Wednesday, June 24, 2009
"Cheshire Puss," she began, rather timidly, as she did not at all know whether it would like the name: however, it only grinned a little wider. "Come, it's pleased so far," thought Alice, and she went on, "Would you tell me, please, which way I ought to walk from here?"
"That depends a good deal on where you want to get to," said the Cat.
"I don't much care where-" said Alice.
"Then it doesn't matter which way you walk," said the Cat.
"-so long as I get somewhere," Alice added as an explanation.
There are those times in life when you can't see the end from the beginning. You find yourself standing at a fork in the road, and wonder which path to take. Sometimes, though, there are many paths to choose from, many of which lead to exactly the same place. With limited foresight, though, we don't always know which is the best, or which will most effectively take us to where we need to go.
Andy and I are both at forks in the road, and (while our destinations are becoming more and more clear each day) neither of us really knows where we want to end up. This has been a source of private shame for some time, because perhaps the most-asked question posed to persons in our stage of life is, "So, what's next?" Everyone expects you to have a well thought-out answer, to be able to say definitively what your next step will be, and what your ultimate goal is.

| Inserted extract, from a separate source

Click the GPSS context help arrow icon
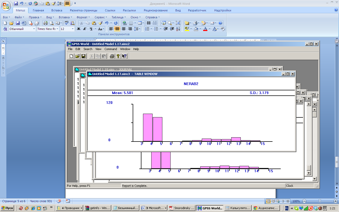pos(124,56)
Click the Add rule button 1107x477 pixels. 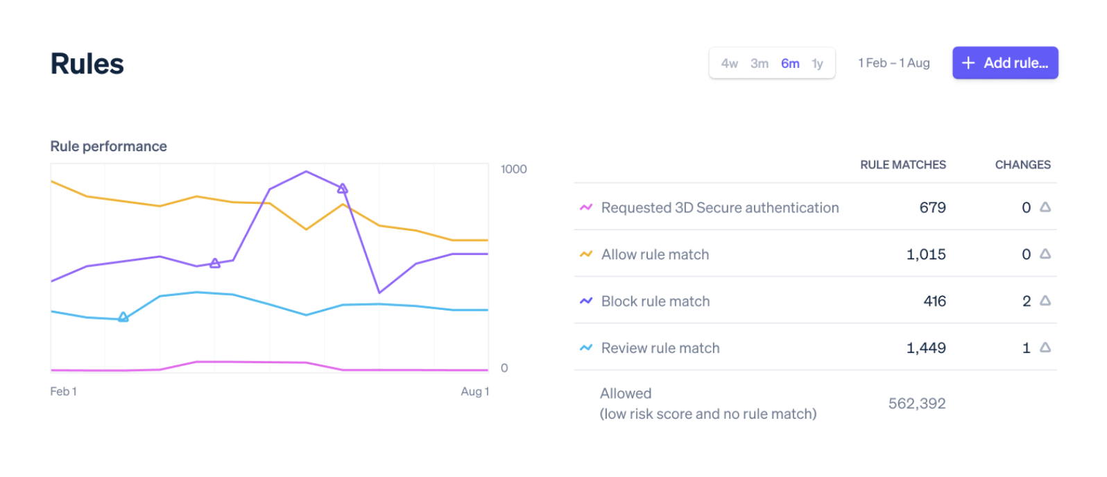tap(1005, 63)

Why, though, should there be shame in admitting that I don't know where I want to end up? I don't think I'm alone in not knowing. People go back to school after years in one field to make a career change when they realize that they're not doing what's right for them. For all my life until this point, things have been laid out for me pretty well. I have progressed logically from one step until the next, and finally, have arrived at the point where there is no prescribed logical next step--at least not without an end goal in mind.
Having infinite possibilities before you is simultaneously exhilarating and terrifying. On one hand, you feel as though you can do anything at all, and that you are limited only by your imagination and determination. On the other hand, self-doubt enters, and all of it seems utterly impossible.

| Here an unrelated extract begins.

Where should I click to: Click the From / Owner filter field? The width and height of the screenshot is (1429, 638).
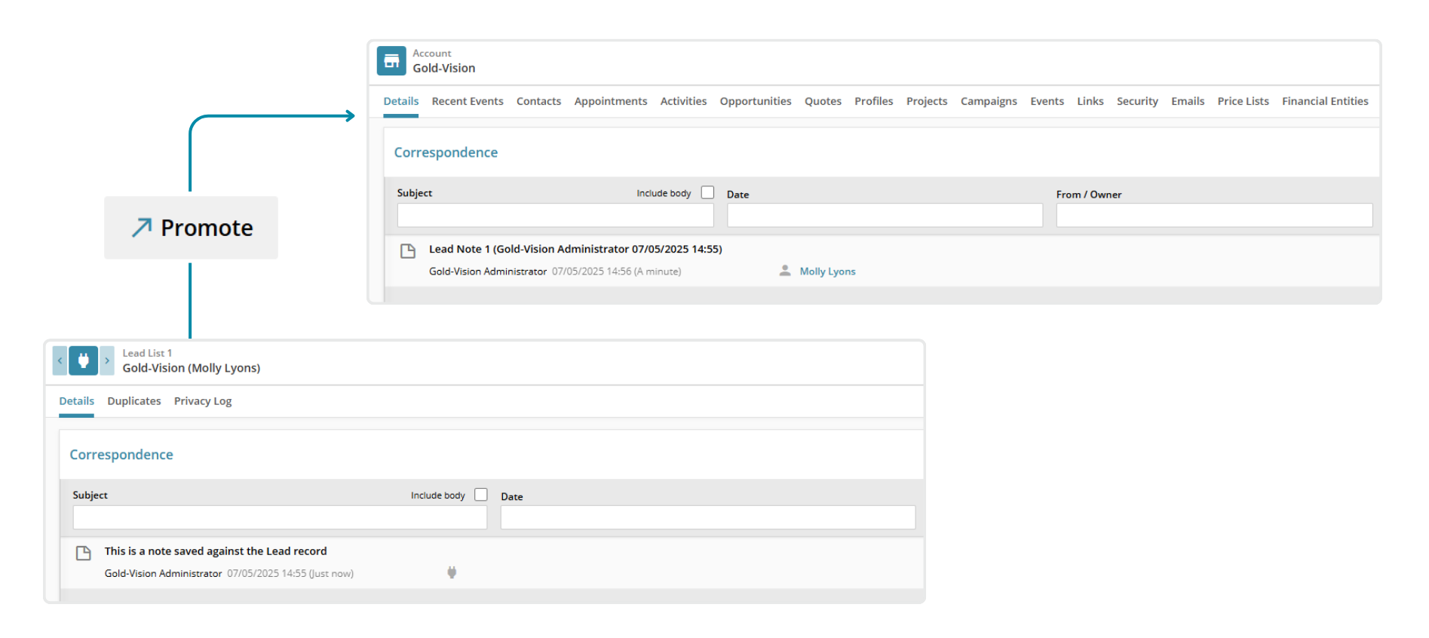tap(1213, 216)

I still don't know the answer to the question, "So, what's next?" We're both trying to be careful, to look toward the end so that we know what way to take to get there. In the mean time, though, there are still bills to pay and Real Life to be reckoned with.
Thankfully, we are not on our own: our Father knows the end from the beginning, and knows what the best way is to get to the end that we want. He has blessed us so far, and will continue to do so, and will guide us as we seek His help. So, while life goes on (ob-lah-di, ob-lah-dah), we will continue to look for what's next, even though we're more interested in answering another question:
Where do we want to end up?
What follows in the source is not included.